Harry Buchmayr (S) wies in diesem Zusammenhang darauf hin, dass bis
zu einem Viertel der Studierenden von finanzieller Deprivation
betroffen seien. Die Erhöhung der Studienbeihilfe sei daher ein
richtiger Schritt. Elisabeth Hakel (S) sah die Politik gefordert, die
besten Rahmenbedingungen für das Studium zu schaffen. Dazu gehören
auch gute Studienbeihilfen. Die Ausweitung des BezieherInnenkreises
sei daher zu begrüßen. Die Menschen mit ihren Begabungen und
Qualifikationen seien die wichtigste Ressource Österreichs, betonte
Elisabeth Grossmann (S). Deshalb brauche man Chancengerechtigkeit,
damit niemand der Weg zur Bildung aufgrund sozialer Kriterien
verwehrt bleibe. Grossmann forderte weitere Maßnahmen zur
Verbesserung der Situation von Studierenden. Auch Elmar Mayer (S) sah
den Beschluss als Beitrag zu mehr Chancengerechtigkeit im
Bildungssystem. Dazu gehöre auch, dass Studierende, die weit entfernt
vom Studienort wohnen, Unterstützung erhalten.

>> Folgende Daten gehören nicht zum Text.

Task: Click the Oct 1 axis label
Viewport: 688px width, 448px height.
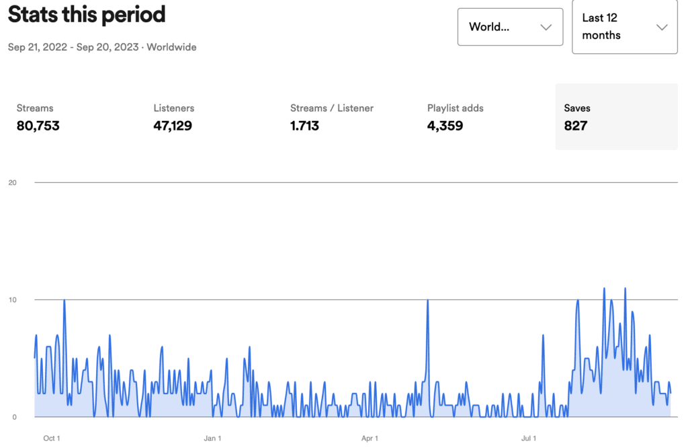Action: pos(51,439)
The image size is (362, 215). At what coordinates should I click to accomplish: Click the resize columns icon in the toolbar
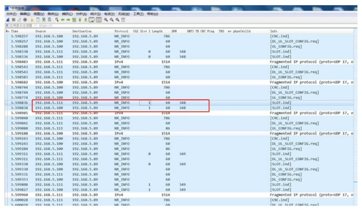[x=123, y=19]
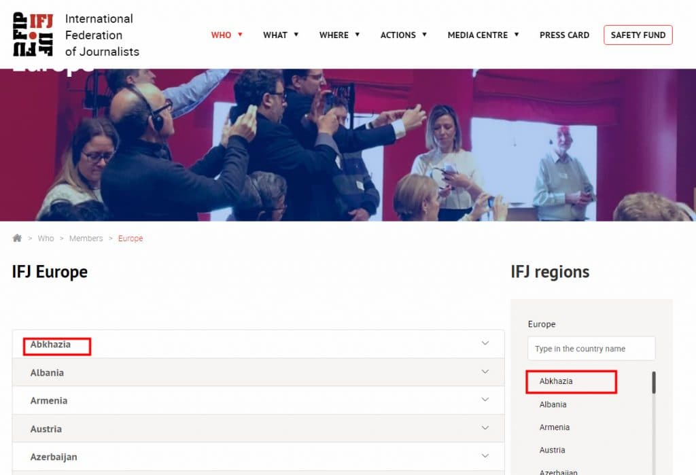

... und will Studienplatzfinanzierung in Ruhe verhandeln
Zur Frage der Studienplatzfinanzierung sagte SPÖ-Abgeordnete Kuntzl,
die SPÖ habe sich immer für ein Modell der fairen und transparenten
Universitätsfinanzierung ausgesprochen. Erst seit zwei Wochen liege
dazu ein Gesetzesentwurf vor, der eine äußerst komplexe Änderung des
Gesamtsystems bedeute. Die SPÖ wolle seriöse Verhandlungen darüber,
sei aber gegen ein "Durchpeitschen" dieser Gesetzesänderung, betonte
Kuntzl. Eine Junktimierung dieser Frage mit dem Bildungsreformpaket,
wie sie von der ÖVP nun in den Raum gestellt werde, sei daher sehr
bedauerlich. Kuntzl appellierte an die ÖVP, zu einem normalen
Verhandlungstempo zurückzukehren.
Freiheitliche: Zustimmung, aber weitere Schritte erforderlich
Der Freiheitliche Wissenschaftssprecher Andreas Karlsböck (F) sprach
von einem Minimalkonsens und einem "Reförmchen" der Studienförderung.

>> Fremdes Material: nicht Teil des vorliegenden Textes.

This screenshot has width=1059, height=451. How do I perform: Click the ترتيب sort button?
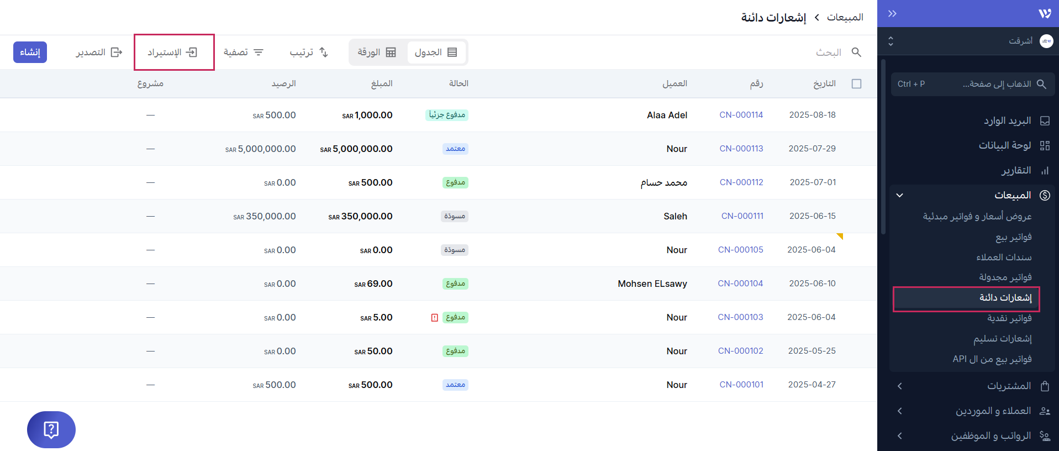[x=309, y=52]
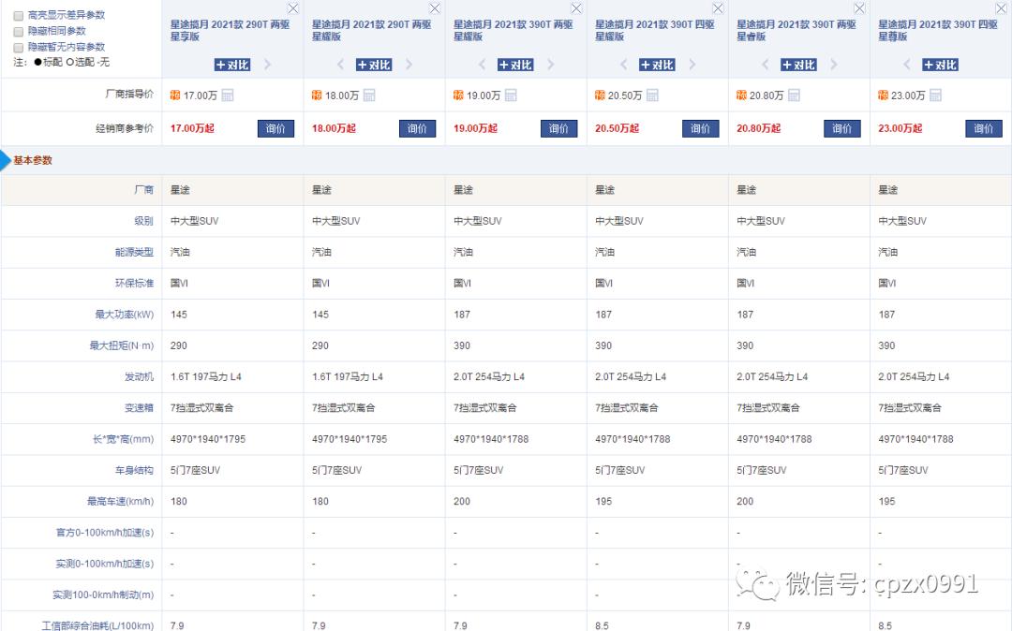
Task: Remove the 290T 两驱星享版 column with X
Action: [x=293, y=8]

Die FPÖ spreche sich dafür aus, Einkünfte in der vorlesungsfreien
Zeit nicht zur Eigenleistung laut Studienförderungsgesetz zu zählen.
Außerdem müssten die Leistungsstipendien wesentlich erhöht werden, um
Leistungswillige zu unterstützen. Die Universitäten befänden sich vor
gewaltigen Herausforderungen, in der derzeitigen Situation sei jedoch
die Finanzierung der nächsten Leistungsvereinbarungsperiode noch
nicht gesichert. Die FPÖ spreche sich für eine ausschließliche
Universitätsfinanzierung mittels Studienplatzfinanzierung aus. Die
Koalition habe genug Zeit gehabt, dieses Modell umzusetzen, hier
lasse er keine Ausreden mehr gelten, sagte Karlsböck. Seine Fraktion
sei grundsätzlich dagegen, dass man aus wahltaktischen Überlegungen
mit der Frage der Universitätsfinanzierung "Schlagzeilenpolitik"
betreibe.
Seine Fraktionskollegin Jessi Lintl bekräftigte mit einem
Entschließungsantrag die Forderung der FPÖ nach einer Erhöhung der
Zuverdienstgrenze bei der Studienbeihilfe. Derzeit würden
leistungswillige Studierende benachteiligt. Mit einer weiteren
Entschließung forderte sie Erleichterungen des Nachweises der
Berufstätigkeit für Anträge auf Erlass des Studienbeitrages. Die
derzeitige Praxis einiger Universitäten, als Nachweis nur den
Einkommensteuerbescheid des Vorjahres zu akzeptieren, benachteilige
ebenfalls berufstätige Studierende. Beide Anträge wurden mehrheitlich
abgelehnt.
Grüne: Keine Studienplatzfinanzierung mit Zugangsbeschränkungen
Seitens der Grünen signalisierte ihre Wissenschaftssprecherin Sigrid
Maurer (G) Zustimmung zur Erhöhung der Studienbeihilfe. Die deutliche
Erhöhung der Studienförderung um rund 60 Mio. € sei grundsätzlich
gut. Allerdings müsse auch sichergestellt werden, dass die
Studienbeihilfenbehörde genug Personal erhalte, um Anträge rasch
erledigen zu können. Maurer sprach auch ihrerseits die Frage der
kommenden Leistungsvereinbarungsperiode an. Die Universitäten hätten
bisher keine Rechts- und Planungssicherheit erhalten. Die
Studienplatzfinanzierung sieht Maurer kritisch. Die Opposition sei
noch nicht darüber informiert worden, wie das geplante Modell
aussehen soll, dieses müsse endlich auf den Tisch, forderte sie. Die
Grünen würden aber keinesfalls damit verbundenen
Zugangsbeschränkungen zustimmen, sagte Maurer, die sich auch gegen
jede Form der Junktimierung der Studienplatzfinanzierung mit der
Bildungsreform wandte.
NEOS fordern finanzielle Absicherung der Universitäten
NEOS-Mandatarin Claudia Gamon (N) meinte, die Änderung der
Studienbeihilfe sei nur eine Korrektur von Versäumnissen der letzten
Jahre, aber nicht der große Wurf zu einer besseren Studienförderung.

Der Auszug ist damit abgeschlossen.